Influence of rapid cooling on crystal nucleation in lysozyme crystallization solutions of low supersaturation
Published in Phase Transitions, 2021
Petya P. Elenska, Ivaylo L. Dimitrov
Protein crystallization represents a set of processes that lead to the formation of ordered solid protein phase. Generally, it requires protein-enriched water-based medium which also contains specific low or high molecular mass substances (precipitants) that are crucial for the inception of the overall process. Designing reliable systems for protein crystal formation with such a complex medium often is more an art than a science [1], especially if one wants to obtain crystals of previously non-crystallized protein molecules. This phenomenon of self-assembly could take days, weeks or even months, and manifest the bottleneck in the molecular structure determination via X-ray or neutron diffraction techniques.
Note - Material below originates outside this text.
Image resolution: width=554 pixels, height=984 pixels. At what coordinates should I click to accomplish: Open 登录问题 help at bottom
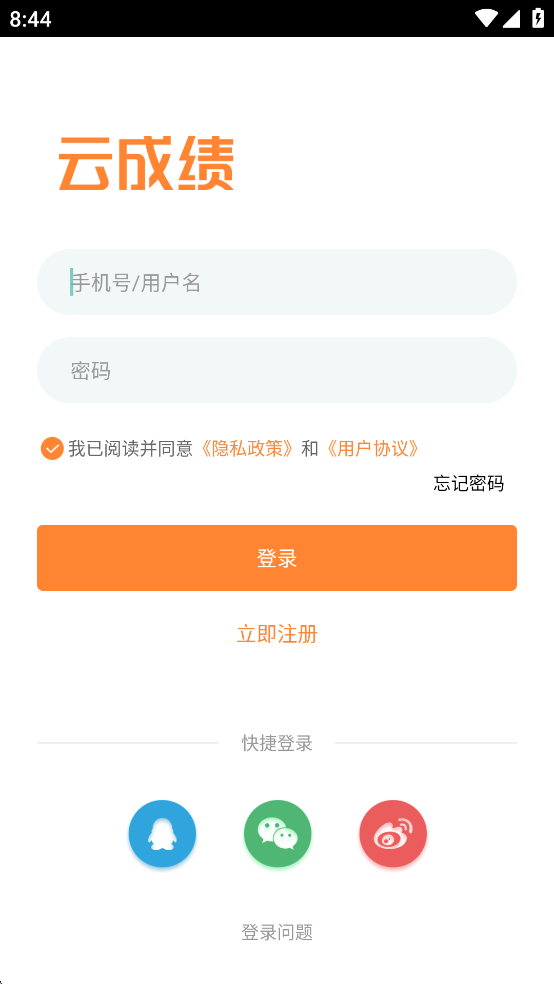click(277, 933)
Still, the problem of obtaining a crystal phase might not be the only one. Of special importance is the obtaining of crystalline material suitable for further processing. That issue is mainly dependent on the stochastic nature of crystal nucleation – the process of the very generation of a new phase. Hence it will always persist in some form even for largely investigated protein crystallization systems such as those involving the protein lysozyme. Most of the academic studies focus on elucidating the way in which protein crystals emerge in the mother liquor as well as their subsequent growth [2,3]. Both crystal nucleation and growth determine the final crystallization outcome and the accumulated knowledge helps in understanding the mechanisms through which the crystals assemble. A variety of physical or chemical factors may influence protein crystal nucleation and growth. The formation of protein crystals could strongly respond to changes in pH of the solution, temperature, magnetic or electric fields, type of the precipitant, protein or precipitant concentration, solution purity, buffer composition, and so forth [4–6]. Even some features of the experimental approach could modify the crystallization at all other conditions being constant. Moreover, the desired crystallization could happen in a narrow range of conditions [7,8]. This means that an inconsistent mix of factors, or their strength in particular, may result in the formation of non-crystalline phase or unsatisfactory crystallization outcome. Such a complex prerequisite for a diversity in the crystallization behavior of proteins continues to sustain protein crystal nucleation and growth as a fascinating area for investigations.